Mais atteindre un tel objectif de durabilité peut être risqué, particulièrement dans un contexte de pénurie de main-d’œuvre où chaque dollar doit être maximisé. C’est pourquoi Agropur et son partenaire le Centre de Développement Bioalimentaire du Québec (CDBQ) ont fait appel au Fonds Écoleader, qui leur a permis de mettre en œuvre une nouvelle pratique de surcyclage de fromages fins.

S’inspirer de l’économie circulaire pour réduire et revaloriser

Suivant les meilleures pratiques de l’économie circulaire, la première action de la coopérative a été de réduire à la source les pertes alimentaires avant même de parler de revalorisation et de projet au Fonds Écoleader. La stratégie a été avantageuse, car : « par l’amélioration des outils de gestion des achats-ventes-production, la coopérative a réussi à réduire de 33 % (2019-2022) les pertes de produits et a identifié des opportunités de valorisation sur les produits où la fluctuation des ventes demeure difficile à anticiper », explique Michel Pouliot, Scientifique en chef au siège social de l’organisation à Saint-Hubert.

En débutant par réduire à la source, l’entreprise a été ensuite en mesure d’identifier les gammes de produits où cette optimisation achats-ventes-production demeurait imprévisible. C’est le cas notamment des fromages fins qui en raison d’une durée de vie relativement courte, couplée à une variation importante des volumes d’achats pour des raisons diverses et surprenantes (comme la météo) restaient suffisamment importants pour justifier des investissements en recherche.

L’appui du Fonds Écoleader

Bien que le potentiel de revalorisation des fromages fins devînt de plus en plus évident, l’équipe de M. Pouliot s’est retrouvée confrontée, comme plusieurs entreprises, à des enjeux de ressources humaines à un moment où la recherche pour le surcyclage des fromages fins demandait une expertise fine et une prise de risques financiers.
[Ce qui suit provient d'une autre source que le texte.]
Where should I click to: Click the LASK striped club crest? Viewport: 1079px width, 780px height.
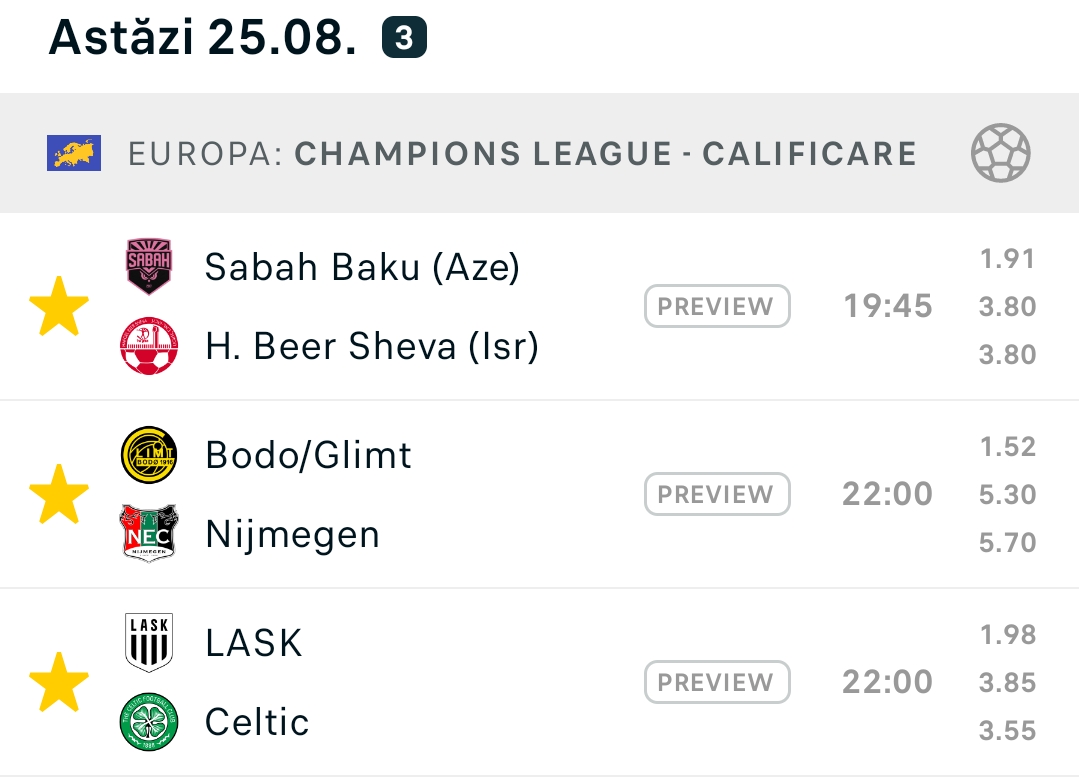coord(149,642)
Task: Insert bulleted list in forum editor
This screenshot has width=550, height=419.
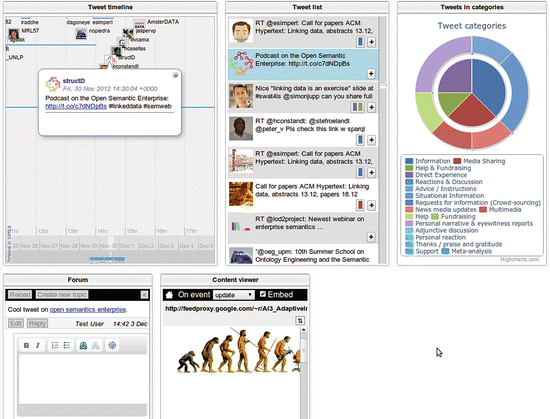Action: tap(67, 345)
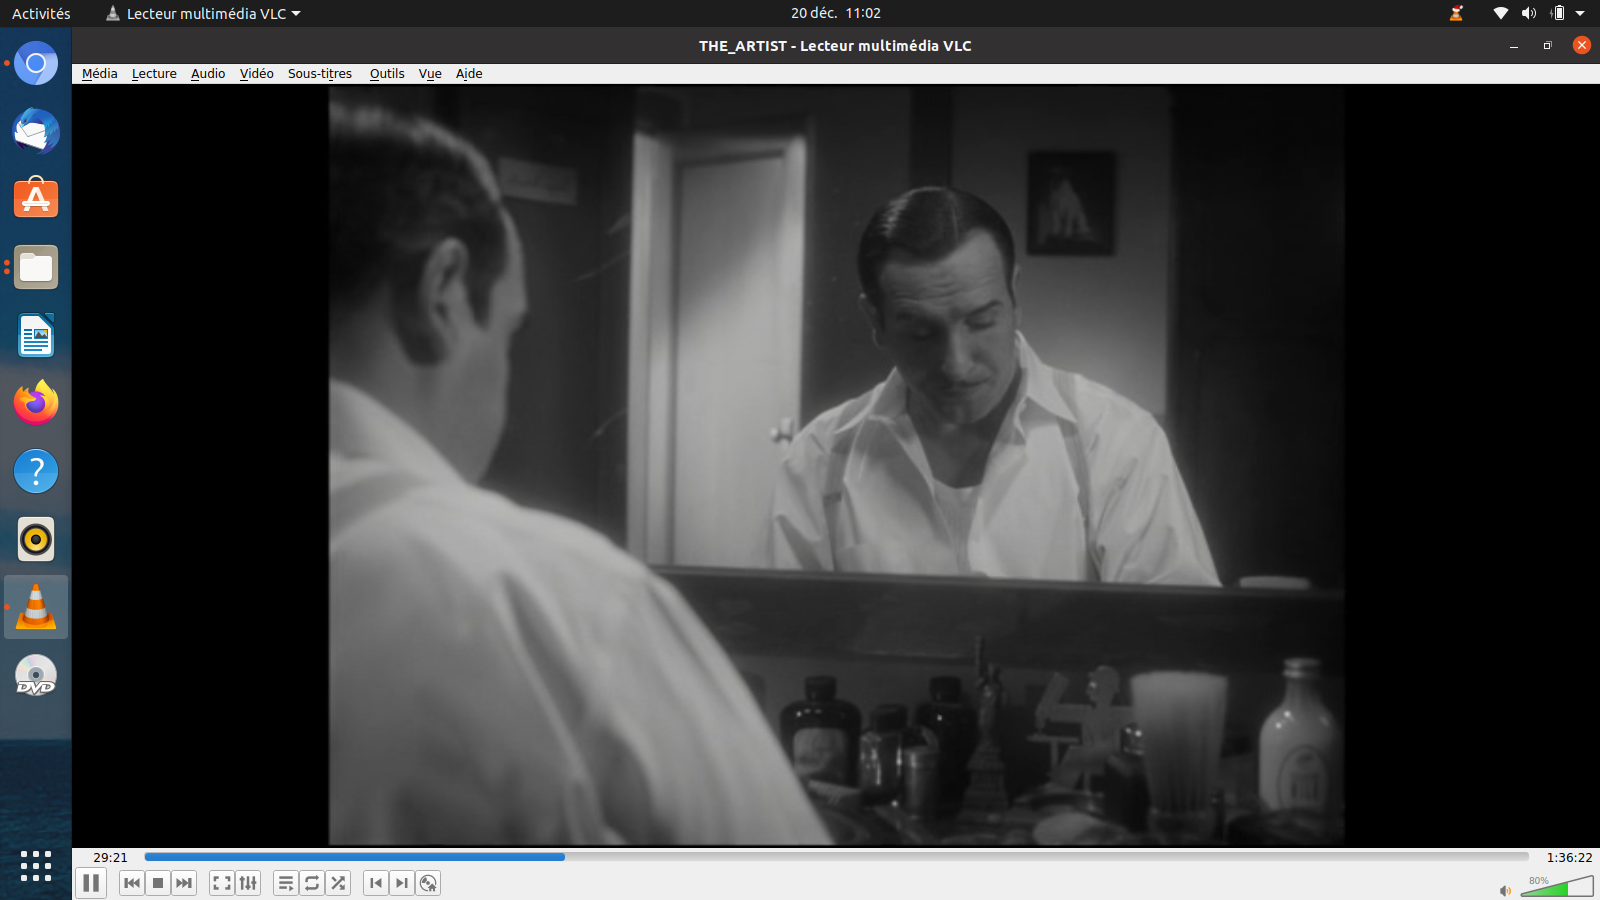The image size is (1600, 900).
Task: Click the playback seek bar
Action: coord(836,857)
C’est à cette étape que l’appui du Fonds Écoleader a été d’une grande importance. Il a permis de réaliser beaucoup plus de travail avec le même budget et de diminuer les risques relatifs au développement d’une solution technique. Le partenariat avec le CDBQ a quant à lui permis de diminuer les enjeux de ressources humaines grâce à l’ajout de leur expertise de pointe dans le domaine de la transformation alimentaire.
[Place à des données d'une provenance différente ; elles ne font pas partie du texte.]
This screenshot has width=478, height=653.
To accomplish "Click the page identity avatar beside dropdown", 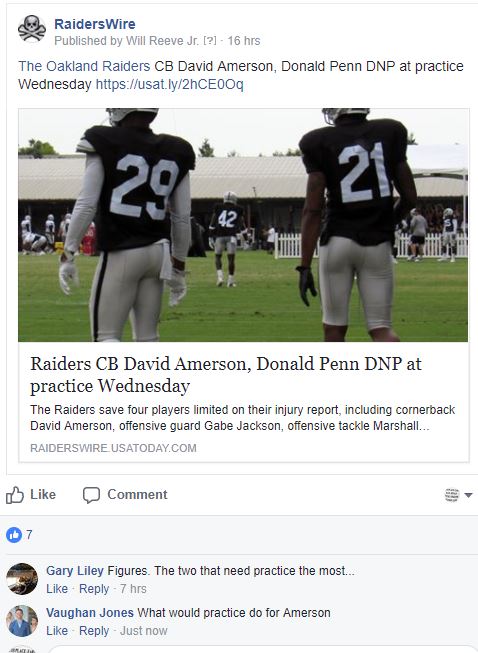I will tap(452, 495).
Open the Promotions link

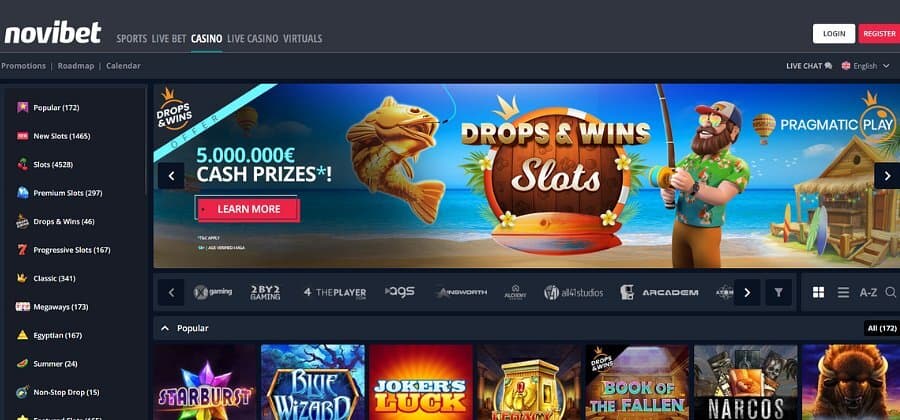coord(23,66)

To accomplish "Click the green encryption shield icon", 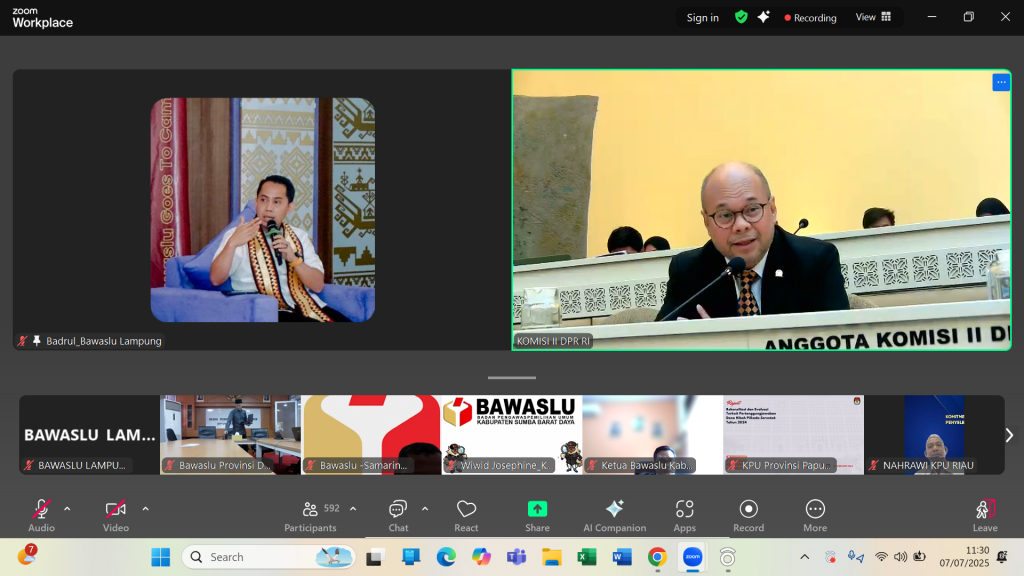I will pyautogui.click(x=741, y=17).
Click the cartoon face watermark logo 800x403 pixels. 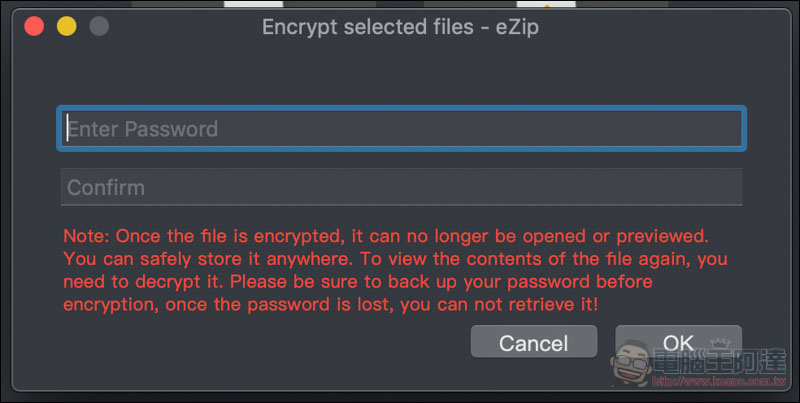tap(630, 363)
La réalisation du projet : le surcyclage des fromages fins

Pour prolonger la dure vie des produits de fromages fins et permettre de nouvelles possibilités de valorisation pour l’alimentation humaine, les équipes d’Agropur et du CDBQ ont déposé un projet au Fonds Écoleader qui se divisait en trois étapes :

  1. Évaluer et caractériser la matière première disponible et identifier les pistes de stabilisation et de rehaussement de saveur par modification enzymatique.
  2. Proposer un plan d’action pour l’établissement d’un procédé de surcyclage par modification enzymatique selon les types de fromages (3 catégories), incluant la façon de produire les ingrédients aromatiques et des recommandations pour leur incorporation dans les préparations de fromages fondus ou à cuisson d’Agropur.
  3. Supporter l’implantation du procédé de surcyclage de ses matières premières : en produisant de la documentation détaillée et de l’assistance technique dans la recherche d’équipements et de fournisseurs.
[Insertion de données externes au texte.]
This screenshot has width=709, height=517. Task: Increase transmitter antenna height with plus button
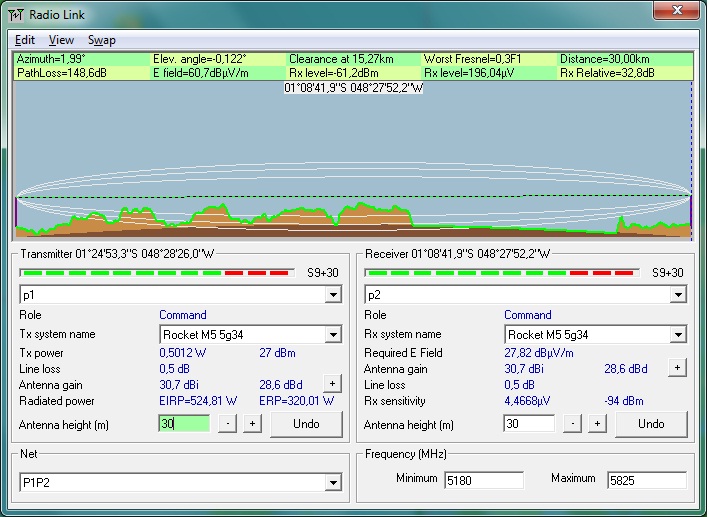[252, 424]
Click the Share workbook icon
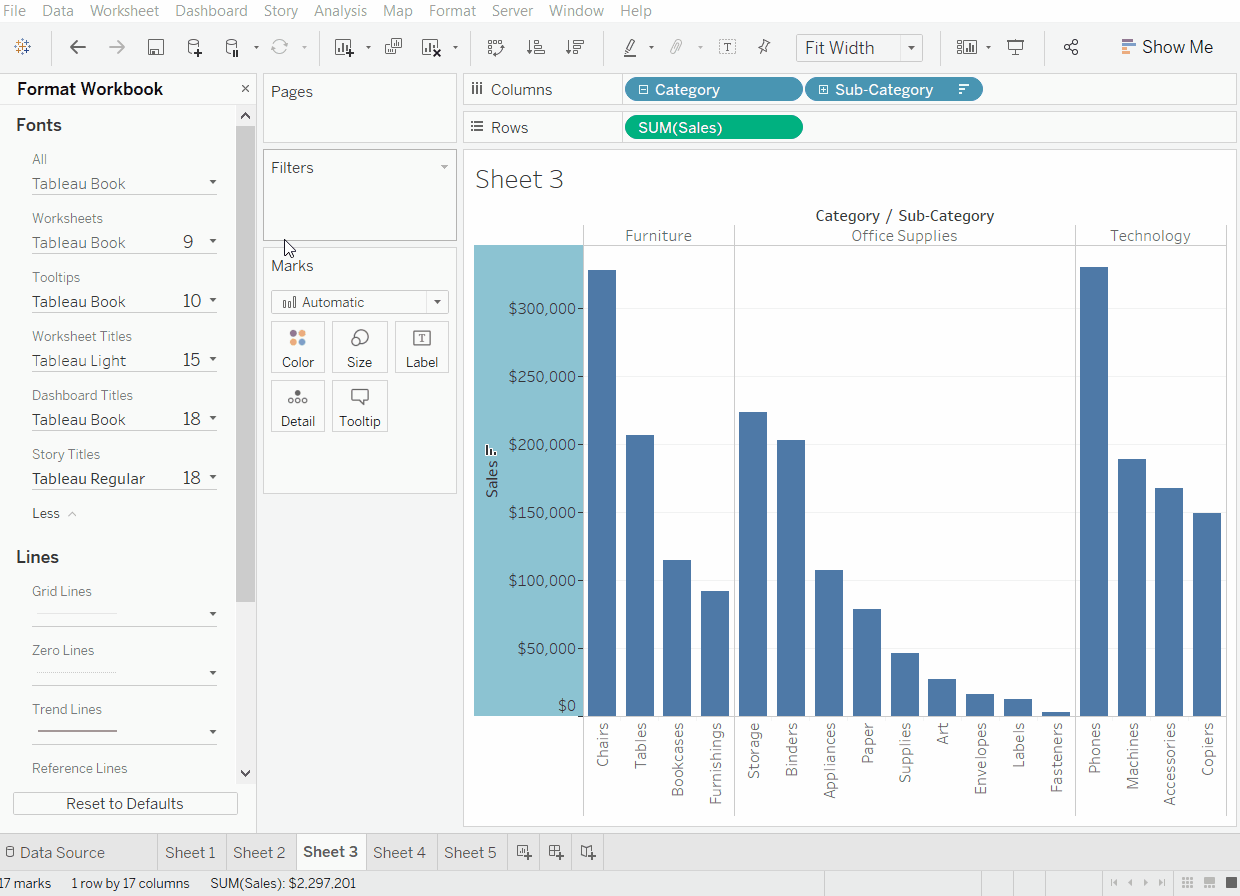Viewport: 1240px width, 896px height. click(1071, 47)
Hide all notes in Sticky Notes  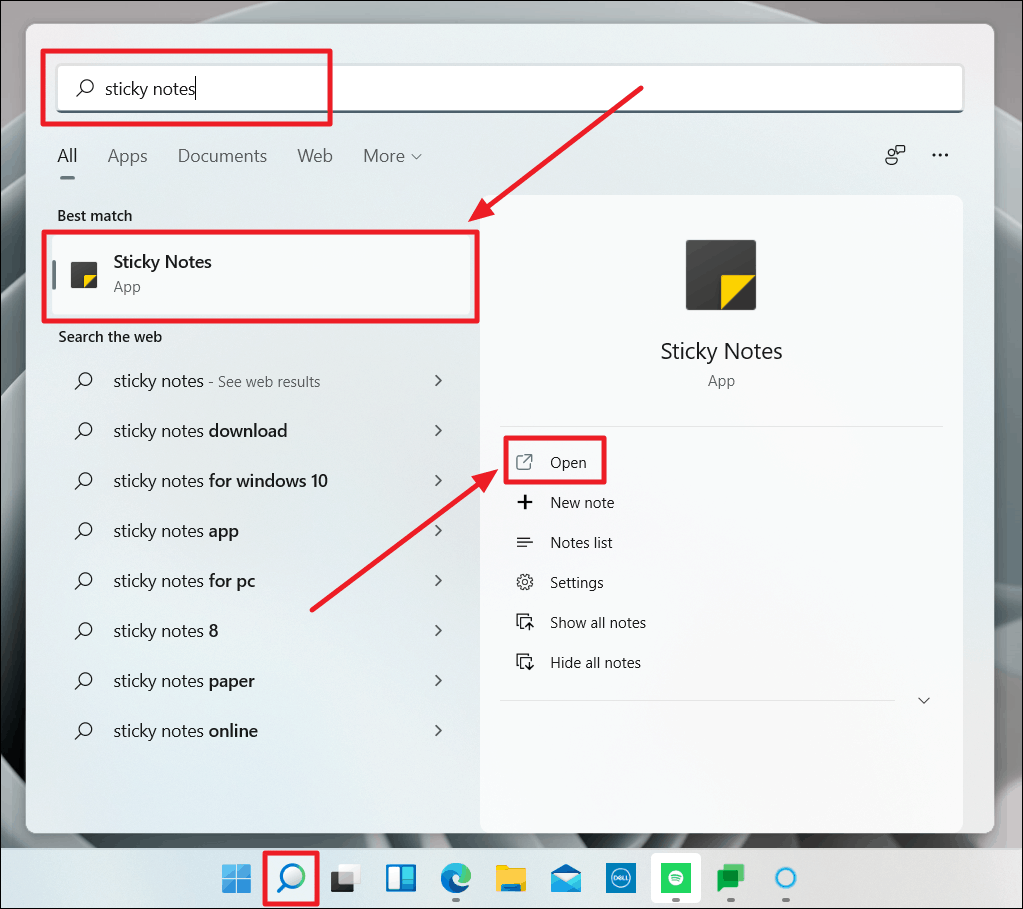[x=595, y=662]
    Un succès technique de surcyclage alimentaire

Le projet a été un succès technique.  Il a permis de démontrer la faisabilité du surcyclage des fromages fins et du même coup d’avoir une solution fonctionnelle pour stimuler l’intérêt de l’industrie de la transformation alimentaire à s’engager dans cette voie.

En revanche, malgré la démonstration faite d’une solution de valorisation, le développement du marché en vue de son adoption par les consommateurs prendra encore quelque temps. Ce qui conduit M. Pouliot à dire : « un bénéfice collatéral d’un projet comme celui-ci a été de démontrer qu’une solution technologique ne permet pas automatiquement une réussite commerciale et qu’il faut regarder ces situations de plusieurs angles. »

Finalement, bien que la commercialisation reste à faire, les spécialistes en innovation d’Agropur ont, grâce au partenariat avec les experts du CDBQ et le Fonds Écoleader, franchi plus rapidement une étape importante vers la mise en place d’une pratique d’affaires écoresponsable.